• [What is needed]: Please transcribe the stretch of data below from the line that contains "You are a GUI" through the line that contains "click(1762, 51)", both ends included, and leave the pictures out of your answer.

--- Begin ---

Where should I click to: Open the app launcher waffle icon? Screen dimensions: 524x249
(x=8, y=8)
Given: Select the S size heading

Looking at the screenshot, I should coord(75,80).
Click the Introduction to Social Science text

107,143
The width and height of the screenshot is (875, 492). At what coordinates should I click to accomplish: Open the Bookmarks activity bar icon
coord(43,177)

--- End ---
--- Begin ---

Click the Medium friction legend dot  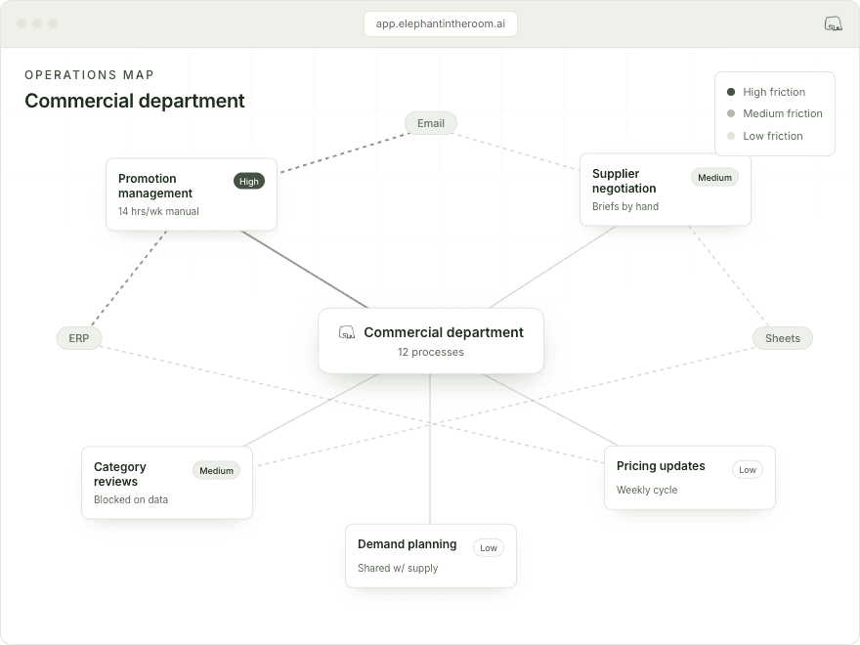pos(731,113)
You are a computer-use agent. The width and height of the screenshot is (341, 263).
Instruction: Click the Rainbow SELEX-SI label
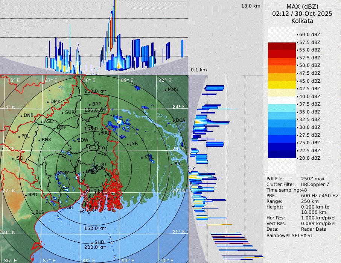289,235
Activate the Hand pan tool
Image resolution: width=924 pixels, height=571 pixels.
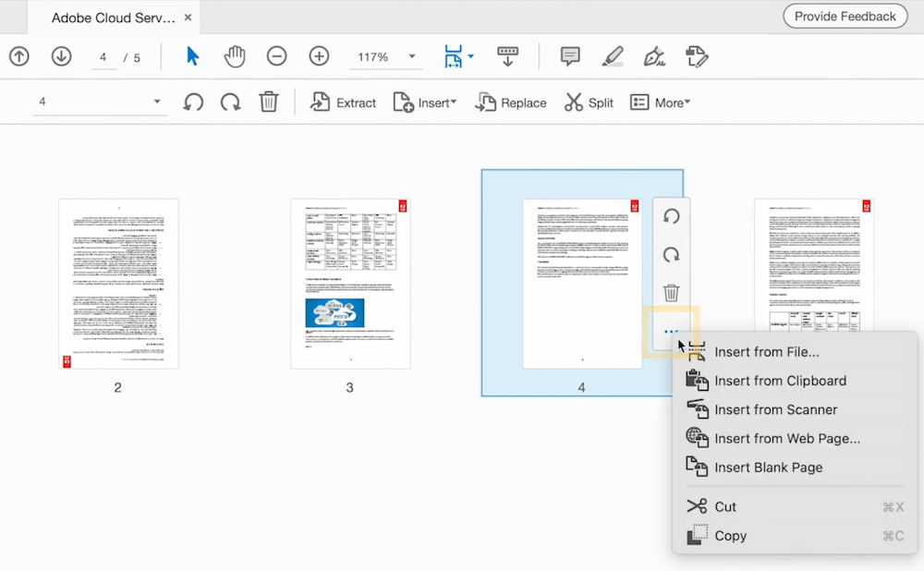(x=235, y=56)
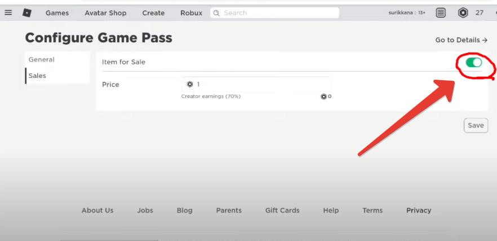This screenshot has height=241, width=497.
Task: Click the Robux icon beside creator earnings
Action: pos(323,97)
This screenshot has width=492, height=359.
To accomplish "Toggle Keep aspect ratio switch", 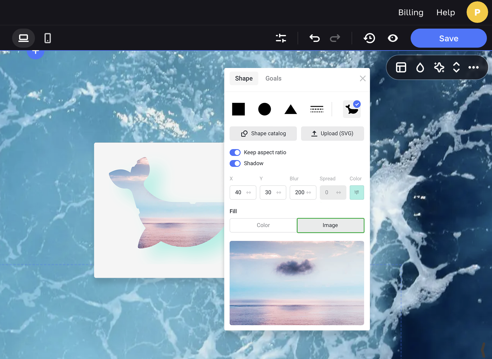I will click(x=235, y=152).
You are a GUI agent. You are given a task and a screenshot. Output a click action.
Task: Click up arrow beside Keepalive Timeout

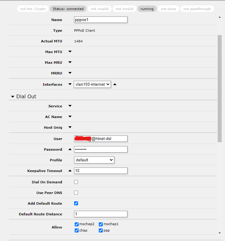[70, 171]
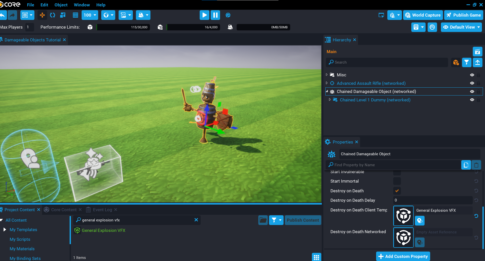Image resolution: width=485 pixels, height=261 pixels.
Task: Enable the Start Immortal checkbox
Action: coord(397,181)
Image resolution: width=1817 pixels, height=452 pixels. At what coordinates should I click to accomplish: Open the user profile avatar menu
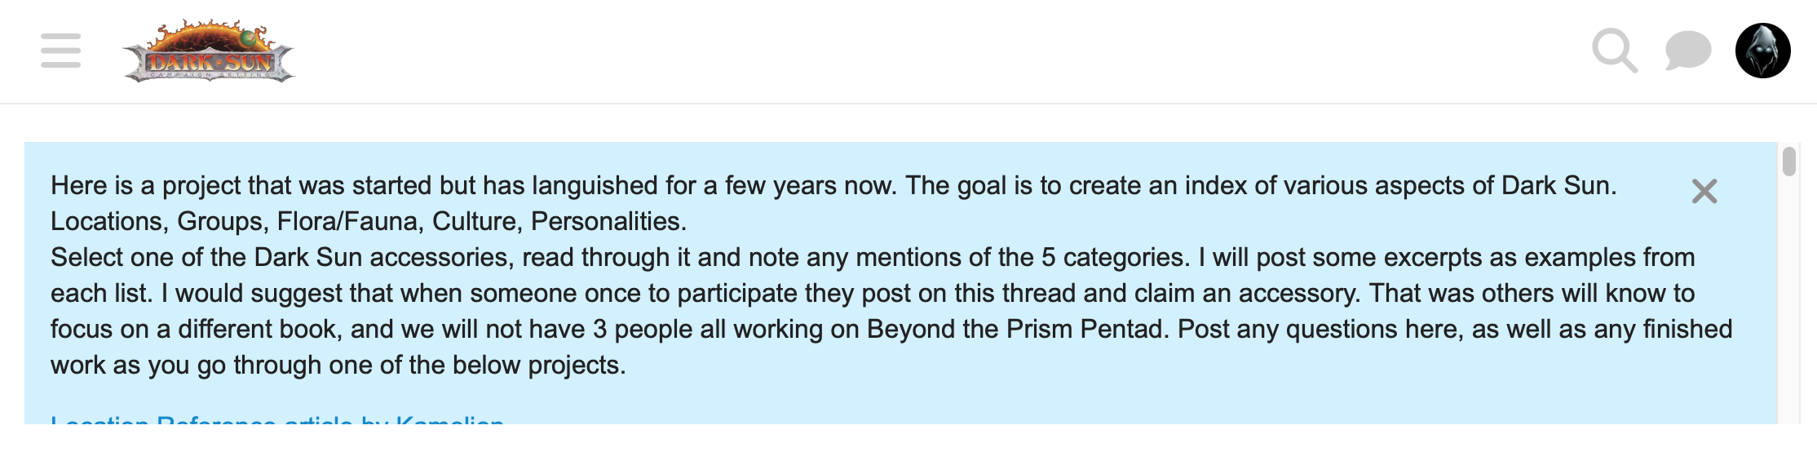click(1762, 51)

--- End ---
--- Begin ---

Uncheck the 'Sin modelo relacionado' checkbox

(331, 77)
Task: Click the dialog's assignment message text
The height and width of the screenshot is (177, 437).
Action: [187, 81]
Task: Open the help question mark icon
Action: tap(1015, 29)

--- End ---

• [Exercise answer]:
You are a GUI agent. You are given a task and a screenshot. Output a click action.
Task: Click up arrow beside Keepalive Timeout

[70, 171]
Image resolution: width=485 pixels, height=261 pixels.
Task: Enable the Start Immortal checkbox
Action: coord(397,181)
Image resolution: width=1817 pixels, height=452 pixels. At what coordinates should I click to accomplish: Open the user profile avatar menu
click(1762, 51)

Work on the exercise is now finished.